(Stored items)
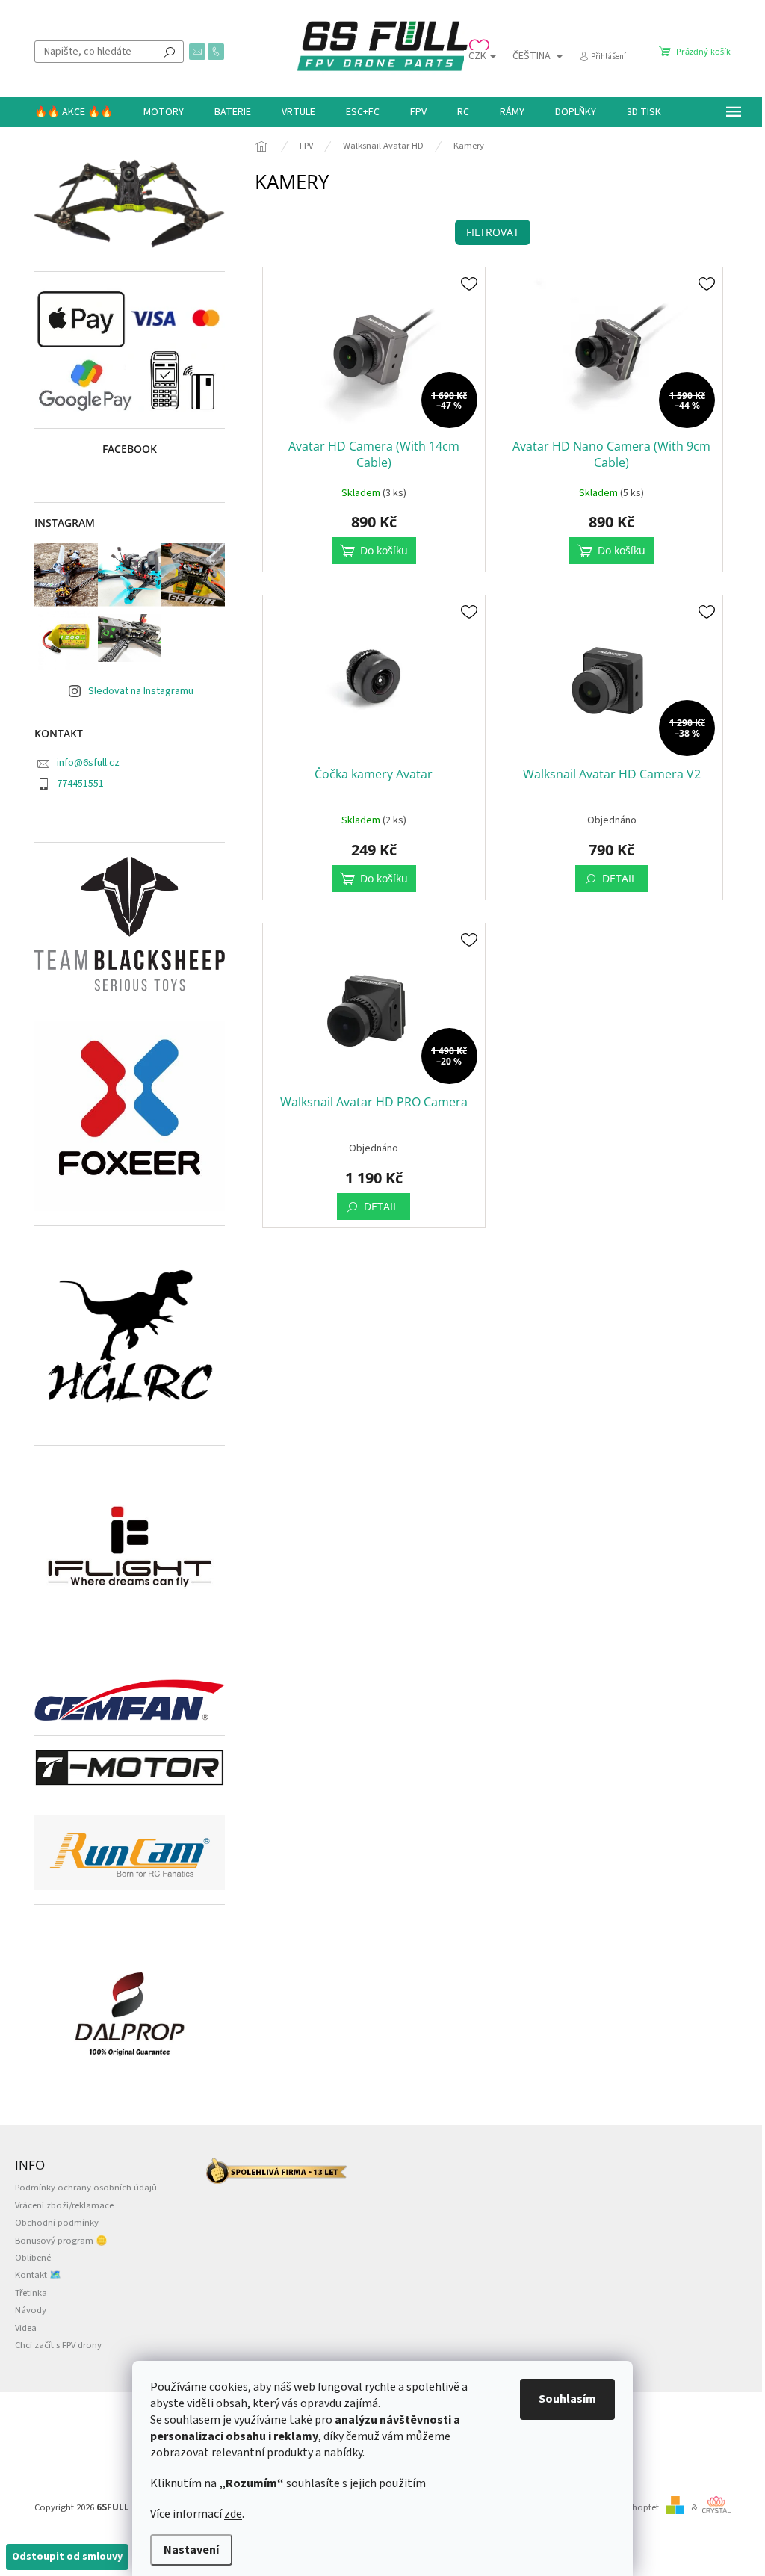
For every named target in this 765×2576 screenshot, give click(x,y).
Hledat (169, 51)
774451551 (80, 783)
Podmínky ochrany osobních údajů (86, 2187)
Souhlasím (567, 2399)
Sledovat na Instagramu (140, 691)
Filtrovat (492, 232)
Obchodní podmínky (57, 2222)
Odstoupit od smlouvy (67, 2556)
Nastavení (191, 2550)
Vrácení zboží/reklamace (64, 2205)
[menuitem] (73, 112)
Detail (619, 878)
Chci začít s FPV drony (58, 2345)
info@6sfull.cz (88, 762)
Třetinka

Problem details:
Return the records word for word, leaving every picture out of the copy.

Exercise result:
For every named target in this 765×2576 screenshot, give click(x,y).
Hledat (169, 51)
774451551 (80, 783)
Podmínky ochrany osobních údajů (86, 2187)
Souhlasím (567, 2399)
Sledovat na Instagramu (140, 691)
Filtrovat (492, 232)
Obchodní podmínky (57, 2222)
Odstoupit od smlouvy (67, 2556)
Nastavení (191, 2550)
Vrácení zboží/reklamace (64, 2205)
[menuitem] (73, 112)
Detail (619, 878)
Chci začít s FPV drony (58, 2345)
info@6sfull.cz (88, 762)
Třetinka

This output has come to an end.